Question

Cleary Ceramics, a division of Alderman Corporation, has an operating income of $ 77,000 and total assets of $ 440,000. The required rate of return for the company is 15%. The company is evaluating whether it should use return on investment (ROI) or residual ­income (RI) as a measurement of performance for its division managers.
The manager of Cleary Ceramics has the opportunity to undertake a new project that will require an investment of $ 110,000. This investment would earn $ 13,200 for the company.

Requirements
1. What is the original return on investment (ROI) for Cleary Ceramics (before making any additional investment)?
2. What would the ROI be for Cleary Ceramics if this investment opportunity were ­undertaken?
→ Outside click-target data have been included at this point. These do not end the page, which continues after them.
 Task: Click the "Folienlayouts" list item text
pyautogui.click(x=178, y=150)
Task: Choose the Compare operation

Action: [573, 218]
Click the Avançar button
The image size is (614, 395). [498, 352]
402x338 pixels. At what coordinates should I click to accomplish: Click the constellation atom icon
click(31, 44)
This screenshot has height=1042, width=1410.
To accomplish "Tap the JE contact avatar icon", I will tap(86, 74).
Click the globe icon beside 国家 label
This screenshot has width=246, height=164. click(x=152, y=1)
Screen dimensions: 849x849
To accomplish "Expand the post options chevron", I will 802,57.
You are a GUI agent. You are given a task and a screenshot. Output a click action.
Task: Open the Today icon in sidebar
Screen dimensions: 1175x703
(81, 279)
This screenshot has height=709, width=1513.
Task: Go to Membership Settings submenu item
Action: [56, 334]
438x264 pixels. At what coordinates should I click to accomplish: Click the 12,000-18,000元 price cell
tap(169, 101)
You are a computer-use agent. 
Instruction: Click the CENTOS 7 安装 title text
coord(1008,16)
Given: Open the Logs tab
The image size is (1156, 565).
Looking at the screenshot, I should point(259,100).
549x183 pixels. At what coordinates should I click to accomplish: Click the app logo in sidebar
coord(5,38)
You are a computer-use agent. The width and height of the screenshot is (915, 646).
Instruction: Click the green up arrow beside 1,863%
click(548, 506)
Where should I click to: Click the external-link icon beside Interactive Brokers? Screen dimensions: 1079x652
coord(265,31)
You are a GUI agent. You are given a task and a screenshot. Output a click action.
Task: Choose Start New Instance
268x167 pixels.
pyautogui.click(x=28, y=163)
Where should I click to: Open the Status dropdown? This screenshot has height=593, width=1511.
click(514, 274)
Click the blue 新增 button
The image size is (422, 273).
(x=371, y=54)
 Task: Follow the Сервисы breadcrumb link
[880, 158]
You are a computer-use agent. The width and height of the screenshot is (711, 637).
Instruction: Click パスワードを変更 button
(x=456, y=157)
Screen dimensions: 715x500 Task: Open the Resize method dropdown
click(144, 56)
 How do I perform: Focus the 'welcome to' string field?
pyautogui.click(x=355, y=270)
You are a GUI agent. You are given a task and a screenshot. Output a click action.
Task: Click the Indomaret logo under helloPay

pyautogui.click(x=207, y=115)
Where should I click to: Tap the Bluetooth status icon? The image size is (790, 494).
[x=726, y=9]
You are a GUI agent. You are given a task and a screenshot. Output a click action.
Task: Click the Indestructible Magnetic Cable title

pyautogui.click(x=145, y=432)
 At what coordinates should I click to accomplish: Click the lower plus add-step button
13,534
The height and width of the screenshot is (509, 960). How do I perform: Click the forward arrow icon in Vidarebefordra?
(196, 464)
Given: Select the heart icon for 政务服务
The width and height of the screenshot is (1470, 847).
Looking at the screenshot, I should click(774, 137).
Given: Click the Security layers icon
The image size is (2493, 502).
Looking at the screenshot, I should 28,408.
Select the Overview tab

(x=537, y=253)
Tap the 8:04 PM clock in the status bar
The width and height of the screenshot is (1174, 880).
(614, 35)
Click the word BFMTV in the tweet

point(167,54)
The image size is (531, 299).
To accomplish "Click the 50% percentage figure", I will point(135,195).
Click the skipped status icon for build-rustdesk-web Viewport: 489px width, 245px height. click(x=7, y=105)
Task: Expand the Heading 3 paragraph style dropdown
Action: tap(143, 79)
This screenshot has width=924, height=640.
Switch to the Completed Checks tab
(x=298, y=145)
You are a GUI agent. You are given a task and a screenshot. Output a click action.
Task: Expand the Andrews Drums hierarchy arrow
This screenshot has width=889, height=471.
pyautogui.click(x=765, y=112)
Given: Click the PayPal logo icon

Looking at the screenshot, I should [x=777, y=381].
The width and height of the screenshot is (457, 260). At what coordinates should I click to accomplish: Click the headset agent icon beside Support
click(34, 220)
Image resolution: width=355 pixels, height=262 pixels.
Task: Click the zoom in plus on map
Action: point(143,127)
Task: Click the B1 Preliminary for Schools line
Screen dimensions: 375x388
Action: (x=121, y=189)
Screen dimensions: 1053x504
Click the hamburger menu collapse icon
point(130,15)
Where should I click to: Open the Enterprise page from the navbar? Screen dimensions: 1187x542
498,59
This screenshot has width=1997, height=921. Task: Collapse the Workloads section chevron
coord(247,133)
Would the manager of the Cleary Ceramics division want to make this investment if she were evaluated based on ROI? Why or why not?
3. What is the ROI of the investment opportunity? Would the investment be desirable from the standpoint of Alderman Corporation? Why or why not?
4. What would the residual income (RI) be for Cleary Ceramics if this investment ­opportunity were to be undertaken? Would the manager of the Cleary Ceramics ­division want to make this investment if she were evaluated based on RI? Why or why not?
5. What is the RI of the investment opportunity? Would the investment be desirable from the standpoint of Alderman Corporation? Why or why not?
6. Which performance measurement method, ROI or RI, promotes goal congruence? Why?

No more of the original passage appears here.